Russia’s war against Ukraine drew significant sanctions from the West, meaning that any payment made to the cybercriminals could be considered a payment to Russia and implicitly a violation of sanctions.
“As a result of these limitations, Conti had essentially cut itself from the main source of income,” AdvIntel explained. “Our sensitive source intelligence shows that many victims were prohibited to pay ransom to Conti. Other victims and companies who would have negotiated ransomware payments were more ready to risk the financial damage of not paying the ransom than they were to make payments to a state-sanctioned entity.”

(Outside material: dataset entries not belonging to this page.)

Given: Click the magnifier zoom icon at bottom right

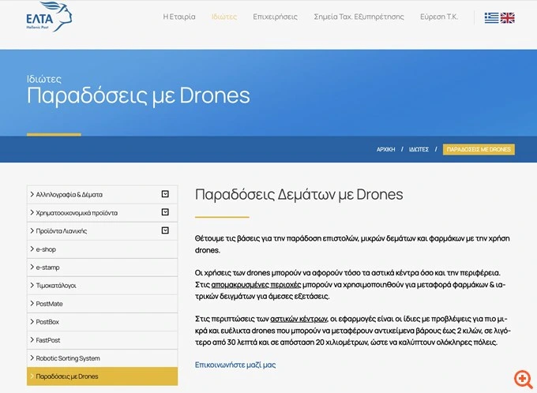Looking at the screenshot, I should coord(521,378).
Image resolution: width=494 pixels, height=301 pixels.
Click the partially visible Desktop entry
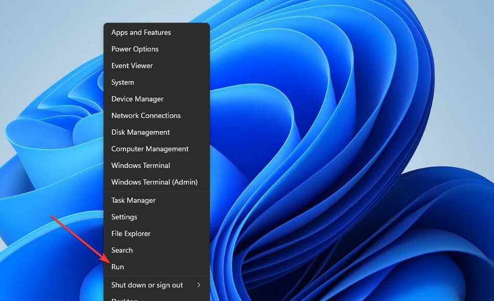click(125, 299)

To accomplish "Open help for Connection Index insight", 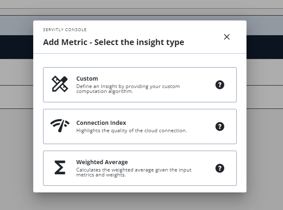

While Conti has become a toxic brand, the operation was too big and too profitable to just completely scrap. However, Conti leadership decided that instead of suddenly disappearing — REvil tried that approach and it did not go well — they would gradually shift to a new strategy put into practice well before the Conti brand would be shut down.
AdvIntel said the Conti operation was officially shut down on May 19, when their site’s admin panel and negotiations service went offline, and the rest of the infrastructure was reset.
However, before the shutdown, the group continued to appear active and made a grand exit by hacking into the systems of Costa Rica, claiming that their goal was to overthrow the government.
While only a handful of new victims were announced on Conti’s leak website in May, the group made political statements and commented about other ransomware, claiming that they were inexperienced or scammers. They made comments including about ransomware that AdvIntel has confirmed to be affiliated with Conti.
Now that the Conti brand has been terminated, the group’s leaders have switched to what AdvIntel describes as a “network organizational structure” that is more “horizontal and decentralized” compared to the previous hierarchy, which has been described as “rigid.”
“This structure will be a coalition of several equal subdivisions, some of which will be independent, and some existing within another ransomware collective. However, they will all be united by internal loyalty to both each other and the Conti leadership, especially [Conti project frontman] ‘reshaev’,” the cybersecurity firm explained.
The company says the Conti network now includes fully autonomous groups, such as Karakurt, Black Basta and BlackByte, which do not use data-encrypting malware and instead only rely on the theft of valuable information to extort victims. Researchers previously noted that some of these groups seemed to be linked to Conti.
The new Conti network also includes semi-autonomous groups that use locker malware such as AlphV (BlackCat), HIVE, HelloKitty (FiveHands), and AvosLocker.
There are also some independent affiliates who work on their own but continue to be loyal to the organization. In addition, Conti leadership has taken over smaller ransomware brands, keeping their name but boosting their capabilities.
“This is different from Ransomware-as-a-Service, since this network, at least at the time of writing, does not seem to be accepting new members as part of its structure. Moreover, unlike RaaS, this model seems to value operations being executed in an organized, team-led manner. Finally, unlike RaaS, all the members know each other very well personally and are able to leverage these personal connections and the loyalty that comes with them,” AdvIntel explained.
“This model is more flexible and adaptive than the previous Conti hierarchy but is more secure and resilient than RaaS,” it added.
The United States is offering up to $15 million for information on leaders of the Conti gang.